• _What the task asks_
Each line of the material that mentions the word "agent" is to be copied.

• _Source material_
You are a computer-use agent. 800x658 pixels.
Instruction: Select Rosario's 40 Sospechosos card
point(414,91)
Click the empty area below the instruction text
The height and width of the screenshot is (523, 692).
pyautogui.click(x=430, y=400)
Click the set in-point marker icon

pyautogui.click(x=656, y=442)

--

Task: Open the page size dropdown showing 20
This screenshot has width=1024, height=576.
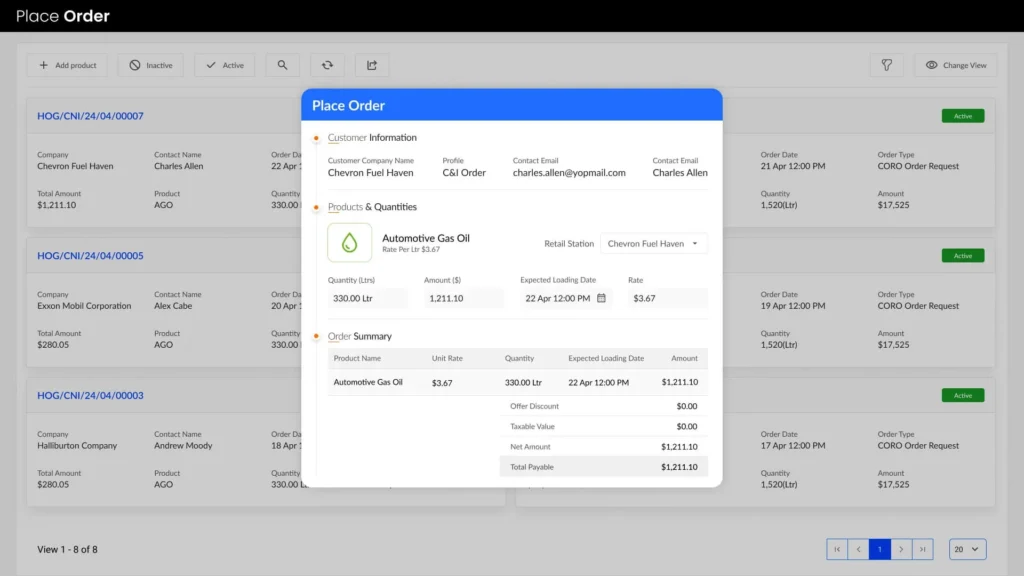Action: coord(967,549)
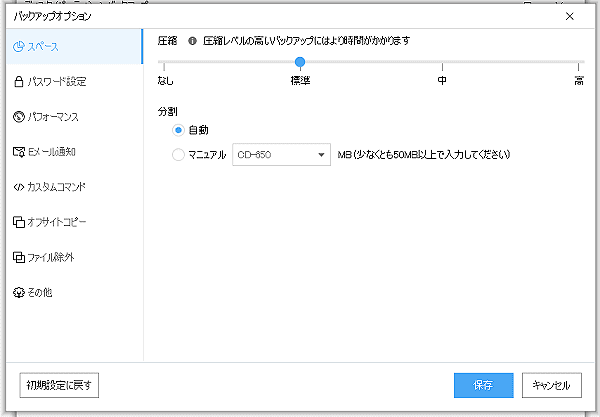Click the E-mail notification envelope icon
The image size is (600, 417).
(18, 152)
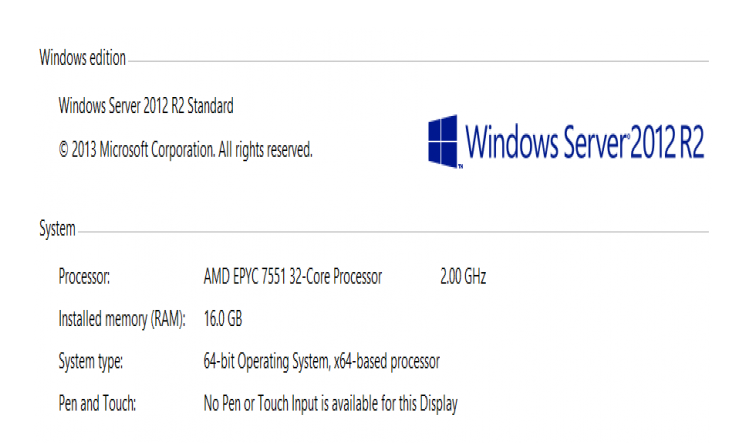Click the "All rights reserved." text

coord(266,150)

* * *

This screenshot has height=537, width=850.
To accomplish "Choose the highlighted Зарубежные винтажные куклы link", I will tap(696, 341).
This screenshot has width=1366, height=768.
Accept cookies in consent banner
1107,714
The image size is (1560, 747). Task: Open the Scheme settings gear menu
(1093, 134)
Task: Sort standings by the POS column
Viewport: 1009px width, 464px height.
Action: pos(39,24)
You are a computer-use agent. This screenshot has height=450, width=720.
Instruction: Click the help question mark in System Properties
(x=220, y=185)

• _Solution_
You are a computer-use agent. 800x658 pixels.
You are a computer-use agent. This screenshot has height=450, width=720.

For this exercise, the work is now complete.